Copy out every one of the rows below word for word, leaving out the pictures.
== AVAILABLE DATA
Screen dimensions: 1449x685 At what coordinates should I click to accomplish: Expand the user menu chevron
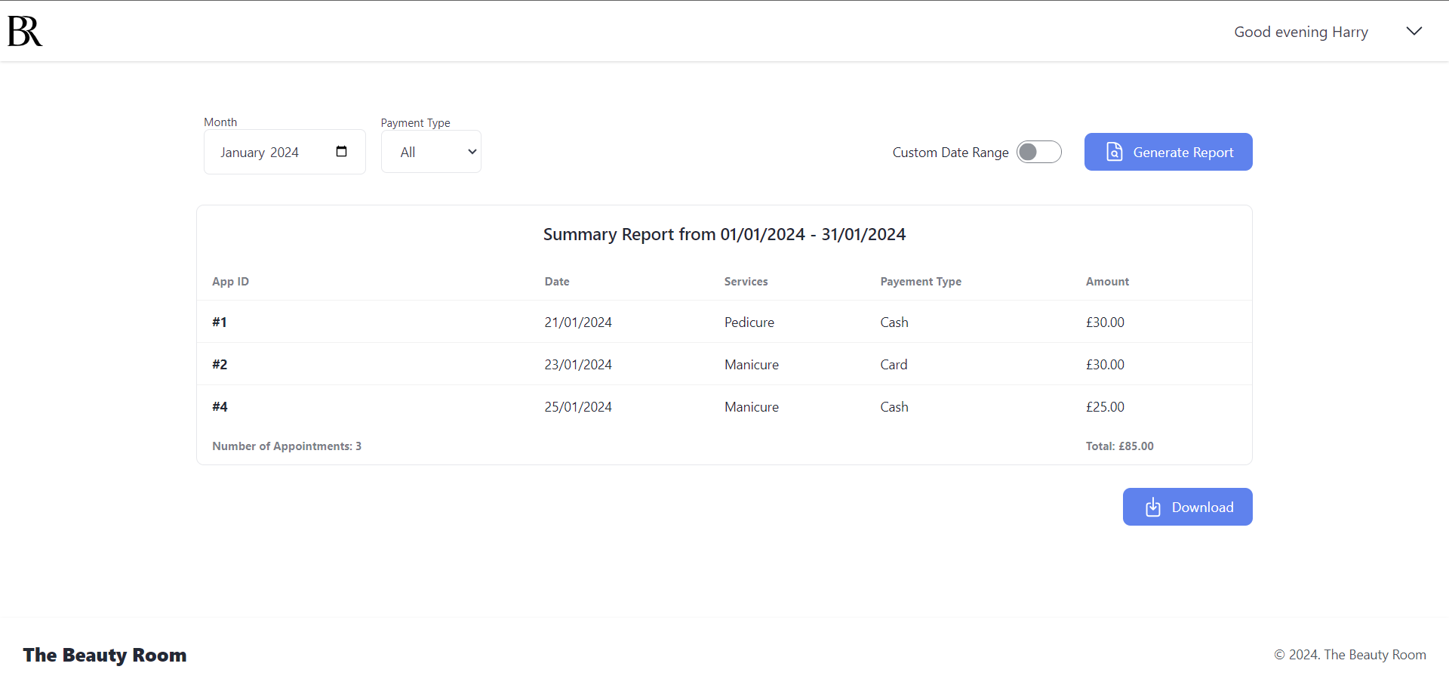tap(1414, 31)
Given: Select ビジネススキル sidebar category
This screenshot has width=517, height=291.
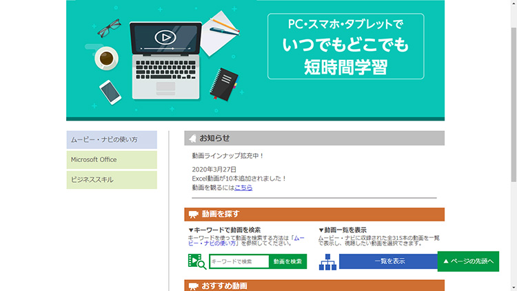Looking at the screenshot, I should tap(112, 180).
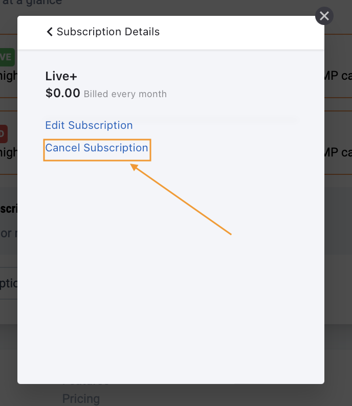Click the red status badge behind the modal
352x406 pixels.
point(4,134)
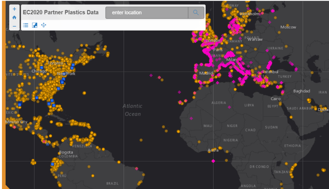Click the Baghdad city label
329x189 pixels.
[302, 91]
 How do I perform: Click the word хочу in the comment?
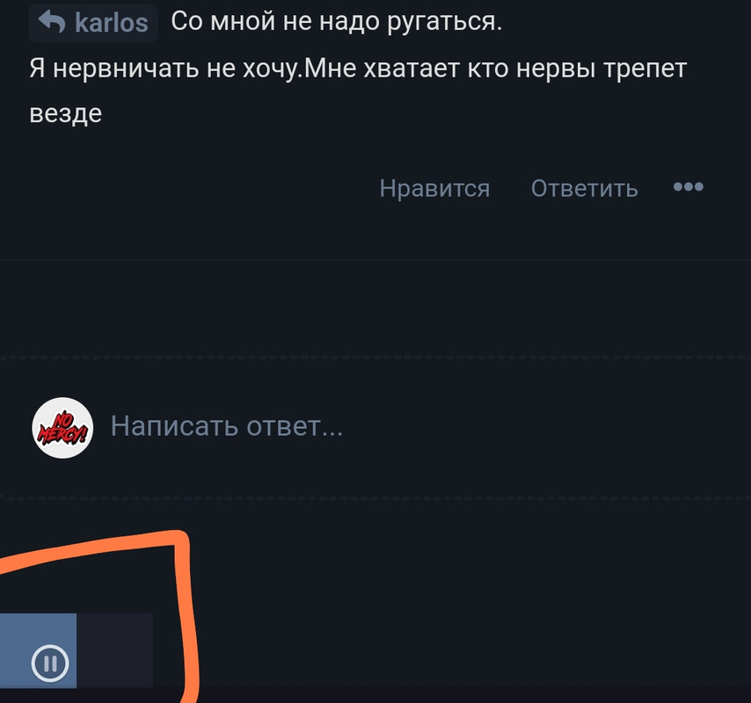pos(270,69)
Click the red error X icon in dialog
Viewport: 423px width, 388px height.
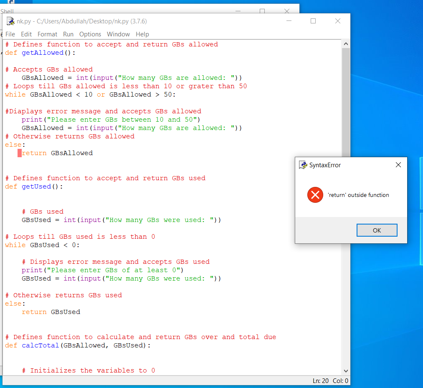tap(315, 195)
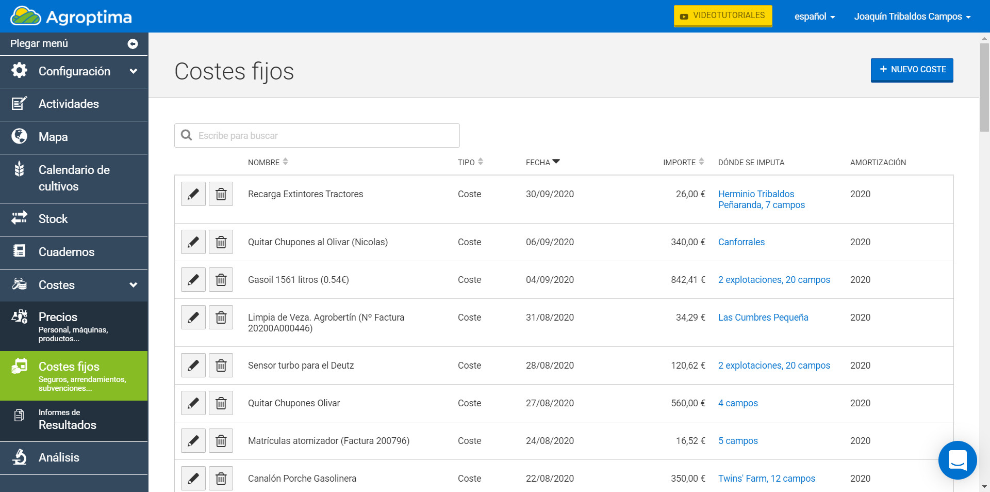The image size is (990, 492).
Task: Click the pencil edit icon for Recarga Extintores Tractores
Action: [193, 194]
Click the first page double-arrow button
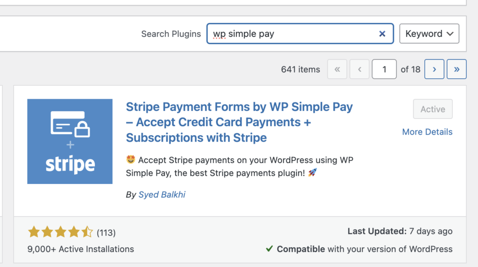The image size is (478, 267). click(x=337, y=69)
====
THE RESULT —
Screen dimensions: 1449x685 At what coordinates should I click to accomplish: Expand the user menu chevron
tap(1414, 31)
Given: Select ビジネススキル sidebar category
This screenshot has width=517, height=291.
Looking at the screenshot, I should tap(112, 180).
Click the red status badge behind the modal
352x406 pixels.
point(4,134)
Click the Baghdad city label
329x189 pixels.
[302, 91]
 How do I perform: Click the word хочу in the comment?
pos(270,69)
Click the red error X icon in dialog
Viewport: 423px width, 388px height.
tap(315, 195)
The image size is (990, 492).
Task: Click the pencil edit icon for Recarga Extintores Tractores
Action: [193, 194]
Click the first page double-arrow button
The image size is (478, 267). click(x=337, y=69)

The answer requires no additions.